The “AI ROI gap” is the distance between how much money is being spent on AI and how much measurable return it has produced so far. Two kinds of evidence define the gap: the mismatch between infrastructure spending and AI revenue, and the still-modest rate at which businesses have actually put AI to work.

On the revenue side, Sequoia’s David Cahn laid out the arithmetic in his June 2024 essay “AI’s $600B Question.” Scaling up from NVIDIA’s data-center sales, he estimated that AI products would need to generate on the order of 600 billion dollars in annual revenue to justify the infrastructure being built - a figure far above what the industry was actually earning.
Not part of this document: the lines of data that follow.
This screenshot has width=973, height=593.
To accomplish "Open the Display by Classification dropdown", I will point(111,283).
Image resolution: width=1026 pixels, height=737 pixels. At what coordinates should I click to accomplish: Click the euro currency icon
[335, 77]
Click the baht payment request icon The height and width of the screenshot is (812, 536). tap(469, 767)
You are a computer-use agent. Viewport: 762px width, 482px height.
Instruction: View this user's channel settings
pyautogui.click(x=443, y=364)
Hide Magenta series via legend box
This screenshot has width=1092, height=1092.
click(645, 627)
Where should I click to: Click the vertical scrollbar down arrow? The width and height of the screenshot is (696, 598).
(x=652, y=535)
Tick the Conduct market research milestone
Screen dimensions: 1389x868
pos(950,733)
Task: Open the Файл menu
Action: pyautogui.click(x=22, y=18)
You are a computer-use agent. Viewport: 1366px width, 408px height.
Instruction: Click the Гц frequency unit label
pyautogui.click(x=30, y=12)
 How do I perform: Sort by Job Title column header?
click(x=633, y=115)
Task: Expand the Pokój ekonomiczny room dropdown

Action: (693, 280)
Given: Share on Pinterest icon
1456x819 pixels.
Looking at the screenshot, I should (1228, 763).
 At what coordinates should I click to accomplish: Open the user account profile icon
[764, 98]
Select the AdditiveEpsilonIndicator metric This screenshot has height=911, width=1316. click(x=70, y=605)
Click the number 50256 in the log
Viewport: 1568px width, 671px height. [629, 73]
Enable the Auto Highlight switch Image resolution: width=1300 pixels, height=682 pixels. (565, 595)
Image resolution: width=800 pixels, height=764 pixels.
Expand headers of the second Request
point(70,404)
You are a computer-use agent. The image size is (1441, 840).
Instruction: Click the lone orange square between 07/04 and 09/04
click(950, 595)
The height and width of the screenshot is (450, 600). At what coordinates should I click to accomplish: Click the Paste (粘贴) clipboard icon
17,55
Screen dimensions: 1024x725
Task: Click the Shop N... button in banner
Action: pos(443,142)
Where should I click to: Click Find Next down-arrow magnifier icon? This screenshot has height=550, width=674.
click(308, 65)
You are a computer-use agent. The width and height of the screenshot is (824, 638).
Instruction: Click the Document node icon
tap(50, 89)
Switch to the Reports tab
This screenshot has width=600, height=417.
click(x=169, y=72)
The gap between the implied revenue and the real revenue is one face of the ROI problem.

On the adoption side, official data shows uptake that is real but uneven. The US Census Bureau’s Business Trends and Outlook Survey found that, across late 2025 and early 2026, the share of US businesses using AI in a business function hovered roughly between 17 and 20 percent. Adoption was heavily skewed by size and sector: large firms and knowledge-intensive industries like Information and Finance ran well ahead (the Information sector near 40 percent), while small firms and sectors like retail lagged. Broad, economy-wide AI use - the kind that would generate the revenue to close the gap - was still building rather than achieved.

Why a business reader should care: the ROI gap is the empirical core of the bubble debate. The optimistic case (an adoption J-curve, with returns arriving after a lag) and the pessimistic case (overbuilt capacity chasing demand that never fully arrives) make the same observation today; what differs is whether they expect the gap to close. Tracking real adoption and real revenue, not announcements, is how a business reader can judge which way it is going.